§ Work instruction
Using the exact wording, repeat every line of the material.

....

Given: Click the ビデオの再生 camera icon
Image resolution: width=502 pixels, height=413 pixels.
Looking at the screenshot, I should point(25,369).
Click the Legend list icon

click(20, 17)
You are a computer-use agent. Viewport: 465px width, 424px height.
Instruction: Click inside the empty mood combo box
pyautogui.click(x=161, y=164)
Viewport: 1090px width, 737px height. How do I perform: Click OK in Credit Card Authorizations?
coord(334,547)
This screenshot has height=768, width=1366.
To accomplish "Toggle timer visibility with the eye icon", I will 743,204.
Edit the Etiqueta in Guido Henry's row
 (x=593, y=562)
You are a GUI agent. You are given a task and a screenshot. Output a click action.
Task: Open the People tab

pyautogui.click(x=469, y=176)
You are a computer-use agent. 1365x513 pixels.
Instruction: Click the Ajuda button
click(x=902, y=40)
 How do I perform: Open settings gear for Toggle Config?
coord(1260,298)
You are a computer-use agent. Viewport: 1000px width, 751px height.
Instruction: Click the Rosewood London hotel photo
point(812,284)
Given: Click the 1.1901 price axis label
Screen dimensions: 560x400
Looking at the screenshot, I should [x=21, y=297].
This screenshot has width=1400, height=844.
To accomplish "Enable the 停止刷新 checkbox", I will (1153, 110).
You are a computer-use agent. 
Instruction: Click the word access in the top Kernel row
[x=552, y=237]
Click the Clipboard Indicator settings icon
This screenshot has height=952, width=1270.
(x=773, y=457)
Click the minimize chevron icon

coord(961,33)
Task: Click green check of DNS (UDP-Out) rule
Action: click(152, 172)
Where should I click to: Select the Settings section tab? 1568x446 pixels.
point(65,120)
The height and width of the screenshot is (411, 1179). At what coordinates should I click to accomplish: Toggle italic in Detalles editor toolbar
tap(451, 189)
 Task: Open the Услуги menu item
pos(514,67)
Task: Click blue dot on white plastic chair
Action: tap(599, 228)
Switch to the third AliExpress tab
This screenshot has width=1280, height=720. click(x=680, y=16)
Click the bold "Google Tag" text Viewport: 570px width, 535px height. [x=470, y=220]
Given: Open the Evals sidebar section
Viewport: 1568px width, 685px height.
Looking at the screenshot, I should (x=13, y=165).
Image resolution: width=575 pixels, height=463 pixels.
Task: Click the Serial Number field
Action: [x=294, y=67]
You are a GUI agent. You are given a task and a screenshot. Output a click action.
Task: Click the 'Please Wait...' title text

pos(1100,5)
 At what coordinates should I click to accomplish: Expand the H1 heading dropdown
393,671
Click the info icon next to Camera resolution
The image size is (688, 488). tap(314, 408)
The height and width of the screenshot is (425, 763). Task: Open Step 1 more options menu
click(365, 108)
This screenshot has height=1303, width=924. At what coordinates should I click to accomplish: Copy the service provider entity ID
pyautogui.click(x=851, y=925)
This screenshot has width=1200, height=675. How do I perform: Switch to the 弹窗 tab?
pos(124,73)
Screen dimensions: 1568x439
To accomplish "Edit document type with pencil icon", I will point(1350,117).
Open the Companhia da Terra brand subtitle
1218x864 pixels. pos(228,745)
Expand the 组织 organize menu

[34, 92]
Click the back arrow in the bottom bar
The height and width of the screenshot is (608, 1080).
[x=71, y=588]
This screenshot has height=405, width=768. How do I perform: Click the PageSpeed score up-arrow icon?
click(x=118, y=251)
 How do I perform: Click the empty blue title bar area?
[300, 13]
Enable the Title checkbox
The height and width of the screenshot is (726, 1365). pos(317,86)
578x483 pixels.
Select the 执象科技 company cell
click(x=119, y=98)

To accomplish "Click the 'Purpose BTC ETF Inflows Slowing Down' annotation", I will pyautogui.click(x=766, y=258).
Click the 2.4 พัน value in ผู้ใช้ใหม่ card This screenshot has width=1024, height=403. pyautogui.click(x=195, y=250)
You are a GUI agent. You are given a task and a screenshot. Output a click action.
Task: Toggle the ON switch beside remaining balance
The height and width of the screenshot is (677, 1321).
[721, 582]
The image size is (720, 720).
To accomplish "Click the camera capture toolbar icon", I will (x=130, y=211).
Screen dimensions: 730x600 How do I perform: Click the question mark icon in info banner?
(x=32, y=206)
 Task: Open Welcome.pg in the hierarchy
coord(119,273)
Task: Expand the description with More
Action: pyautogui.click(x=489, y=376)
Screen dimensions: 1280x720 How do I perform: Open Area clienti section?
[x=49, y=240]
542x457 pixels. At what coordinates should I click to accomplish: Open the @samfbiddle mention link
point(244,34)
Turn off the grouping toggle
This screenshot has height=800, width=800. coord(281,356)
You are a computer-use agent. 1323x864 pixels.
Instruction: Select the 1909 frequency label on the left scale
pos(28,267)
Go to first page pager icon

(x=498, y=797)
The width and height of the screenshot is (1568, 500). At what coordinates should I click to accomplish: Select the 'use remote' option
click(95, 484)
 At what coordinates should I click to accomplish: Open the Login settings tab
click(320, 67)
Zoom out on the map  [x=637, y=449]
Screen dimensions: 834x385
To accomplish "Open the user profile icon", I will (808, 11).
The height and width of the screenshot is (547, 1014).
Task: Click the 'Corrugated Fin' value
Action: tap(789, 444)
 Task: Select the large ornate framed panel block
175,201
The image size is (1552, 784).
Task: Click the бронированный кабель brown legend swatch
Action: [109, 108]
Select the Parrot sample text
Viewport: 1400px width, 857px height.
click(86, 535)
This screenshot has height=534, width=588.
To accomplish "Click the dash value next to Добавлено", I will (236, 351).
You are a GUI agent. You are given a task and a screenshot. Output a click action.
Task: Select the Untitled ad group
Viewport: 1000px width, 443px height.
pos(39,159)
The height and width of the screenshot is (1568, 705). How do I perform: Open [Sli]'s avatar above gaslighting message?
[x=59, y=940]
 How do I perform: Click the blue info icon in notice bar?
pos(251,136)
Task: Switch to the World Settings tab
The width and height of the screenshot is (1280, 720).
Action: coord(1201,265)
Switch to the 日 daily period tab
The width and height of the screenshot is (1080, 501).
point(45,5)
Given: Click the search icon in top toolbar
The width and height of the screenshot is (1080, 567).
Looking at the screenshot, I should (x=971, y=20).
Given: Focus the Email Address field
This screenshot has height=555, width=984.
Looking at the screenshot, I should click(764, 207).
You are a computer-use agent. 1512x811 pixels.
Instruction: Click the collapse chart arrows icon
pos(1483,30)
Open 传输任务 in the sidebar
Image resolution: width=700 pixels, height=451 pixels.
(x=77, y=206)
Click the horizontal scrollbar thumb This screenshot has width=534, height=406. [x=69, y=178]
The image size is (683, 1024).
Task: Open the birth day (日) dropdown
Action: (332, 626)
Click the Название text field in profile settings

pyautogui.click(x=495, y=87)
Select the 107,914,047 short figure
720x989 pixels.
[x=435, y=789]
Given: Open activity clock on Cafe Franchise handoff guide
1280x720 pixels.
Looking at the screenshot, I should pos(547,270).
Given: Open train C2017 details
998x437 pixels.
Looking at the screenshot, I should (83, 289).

....

§ Answer area
Given: Click the ビデオの再生 camera icon
Image resolution: width=502 pixels, height=413 pixels.
Looking at the screenshot, I should point(25,369).
Click the Legend list icon

click(20, 17)
You are a computer-use agent. Viewport: 465px width, 424px height.
Instruction: Click inside the empty mood combo box
pyautogui.click(x=161, y=164)
Viewport: 1090px width, 737px height. How do I perform: Click OK in Credit Card Authorizations?
coord(334,547)
This screenshot has height=768, width=1366.
To accomplish "Toggle timer visibility with the eye icon", I will 743,204.
Edit the Etiqueta in Guido Henry's row
 (x=593, y=562)
You are a GUI agent. You are given a task and a screenshot. Output a click action.
Task: Open the People tab

pyautogui.click(x=469, y=176)
You are a computer-use agent. 1365x513 pixels.
Instruction: Click the Ajuda button
click(x=902, y=40)
 How do I perform: Open settings gear for Toggle Config?
coord(1260,298)
You are a computer-use agent. Viewport: 1000px width, 751px height.
Instruction: Click the Rosewood London hotel photo
point(812,284)
Given: Click the 1.1901 price axis label
Screen dimensions: 560x400
Looking at the screenshot, I should [x=21, y=297].
This screenshot has width=1400, height=844.
To accomplish "Enable the 停止刷新 checkbox", I will (1153, 110).
You are a computer-use agent. 
Instruction: Click the word access in the top Kernel row
[x=552, y=237]
Click the Clipboard Indicator settings icon
This screenshot has height=952, width=1270.
(x=773, y=457)
Click the minimize chevron icon

coord(961,33)
Task: Click green check of DNS (UDP-Out) rule
Action: click(152, 172)
Where should I click to: Select the Settings section tab? 1568x446 pixels.
point(65,120)
The height and width of the screenshot is (411, 1179). At what coordinates should I click to accomplish: Toggle italic in Detalles editor toolbar
tap(451, 189)
 Task: Open the Услуги menu item
pos(514,67)
Task: Click blue dot on white plastic chair
Action: tap(599, 228)
Switch to the third AliExpress tab
This screenshot has width=1280, height=720. click(x=680, y=16)
Click the bold "Google Tag" text Viewport: 570px width, 535px height. [x=470, y=220]
Given: Open the Evals sidebar section
Viewport: 1568px width, 685px height.
Looking at the screenshot, I should (x=13, y=165).
Image resolution: width=575 pixels, height=463 pixels.
Task: Click the Serial Number field
Action: [x=294, y=67]
You are a GUI agent. You are given a task and a screenshot. Output a click action.
Task: Click the 'Please Wait...' title text

pos(1100,5)
 At what coordinates should I click to accomplish: Expand the H1 heading dropdown
393,671
Click the info icon next to Camera resolution
The image size is (688, 488). tap(314, 408)
The height and width of the screenshot is (425, 763). Task: Open Step 1 more options menu
click(365, 108)
This screenshot has height=1303, width=924. At what coordinates should I click to accomplish: Copy the service provider entity ID
pyautogui.click(x=851, y=925)
This screenshot has width=1200, height=675. How do I perform: Switch to the 弹窗 tab?
pos(124,73)
Screen dimensions: 1568x439
To accomplish "Edit document type with pencil icon", I will point(1350,117).
Open the Companhia da Terra brand subtitle
1218x864 pixels. pos(228,745)
Expand the 组织 organize menu

[34, 92]
Click the back arrow in the bottom bar
The height and width of the screenshot is (608, 1080).
[x=71, y=588]
This screenshot has height=405, width=768. How do I perform: Click the PageSpeed score up-arrow icon?
click(x=118, y=251)
 How do I perform: Click the empty blue title bar area?
[300, 13]
Enable the Title checkbox
The height and width of the screenshot is (726, 1365). pos(317,86)
578x483 pixels.
Select the 执象科技 company cell
click(x=119, y=98)

To accomplish "Click the 'Purpose BTC ETF Inflows Slowing Down' annotation", I will pyautogui.click(x=766, y=258).
Click the 2.4 พัน value in ผู้ใช้ใหม่ card This screenshot has width=1024, height=403. pyautogui.click(x=195, y=250)
You are a GUI agent. You are given a task and a screenshot. Output a click action.
Task: Toggle the ON switch beside remaining balance
The height and width of the screenshot is (677, 1321).
[721, 582]
The image size is (720, 720).
To accomplish "Click the camera capture toolbar icon", I will (x=130, y=211).
Screen dimensions: 730x600 How do I perform: Click the question mark icon in info banner?
(x=32, y=206)
 Task: Open Welcome.pg in the hierarchy
coord(119,273)
Task: Expand the description with More
Action: pyautogui.click(x=489, y=376)
Screen dimensions: 1280x720 How do I perform: Open Area clienti section?
[x=49, y=240]
542x457 pixels. At what coordinates should I click to accomplish: Open the @samfbiddle mention link
point(244,34)
Turn off the grouping toggle
This screenshot has height=800, width=800. coord(281,356)
You are a computer-use agent. 1323x864 pixels.
Instruction: Select the 1909 frequency label on the left scale
pos(28,267)
Go to first page pager icon

(x=498, y=797)
The width and height of the screenshot is (1568, 500). At what coordinates should I click to accomplish: Select the 'use remote' option
click(95, 484)
 At what coordinates should I click to accomplish: Open the Login settings tab
click(320, 67)
Zoom out on the map  [x=637, y=449]
Screen dimensions: 834x385
To accomplish "Open the user profile icon", I will (808, 11).
The height and width of the screenshot is (547, 1014).
Task: Click the 'Corrugated Fin' value
Action: tap(789, 444)
 Task: Select the large ornate framed panel block
175,201
The image size is (1552, 784).
Task: Click the бронированный кабель brown legend swatch
Action: [109, 108]
Select the Parrot sample text
Viewport: 1400px width, 857px height.
click(86, 535)
This screenshot has height=534, width=588.
To accomplish "Click the dash value next to Добавлено", I will (236, 351).
You are a GUI agent. You are given a task and a screenshot. Output a click action.
Task: Select the Untitled ad group
Viewport: 1000px width, 443px height.
pos(39,159)
The height and width of the screenshot is (1568, 705). How do I perform: Open [Sli]'s avatar above gaslighting message?
[x=59, y=940]
 How do I perform: Click the blue info icon in notice bar?
pos(251,136)
Task: Switch to the World Settings tab
The width and height of the screenshot is (1280, 720).
Action: coord(1201,265)
Switch to the 日 daily period tab
The width and height of the screenshot is (1080, 501).
point(45,5)
Given: Click the search icon in top toolbar
The width and height of the screenshot is (1080, 567).
Looking at the screenshot, I should (x=971, y=20).
Given: Focus the Email Address field
This screenshot has height=555, width=984.
Looking at the screenshot, I should click(764, 207).
You are a computer-use agent. 1512x811 pixels.
Instruction: Click the collapse chart arrows icon
pos(1483,30)
Open 传输任务 in the sidebar
Image resolution: width=700 pixels, height=451 pixels.
(x=77, y=206)
Click the horizontal scrollbar thumb This screenshot has width=534, height=406. [x=69, y=178]
The image size is (683, 1024).
Task: Open the birth day (日) dropdown
Action: (332, 626)
Click the Название text field in profile settings

pyautogui.click(x=495, y=87)
Select the 107,914,047 short figure
720x989 pixels.
[x=435, y=789]
Given: Open activity clock on Cafe Franchise handoff guide
1280x720 pixels.
Looking at the screenshot, I should pos(547,270).
Given: Open train C2017 details
998x437 pixels.
Looking at the screenshot, I should (83, 289).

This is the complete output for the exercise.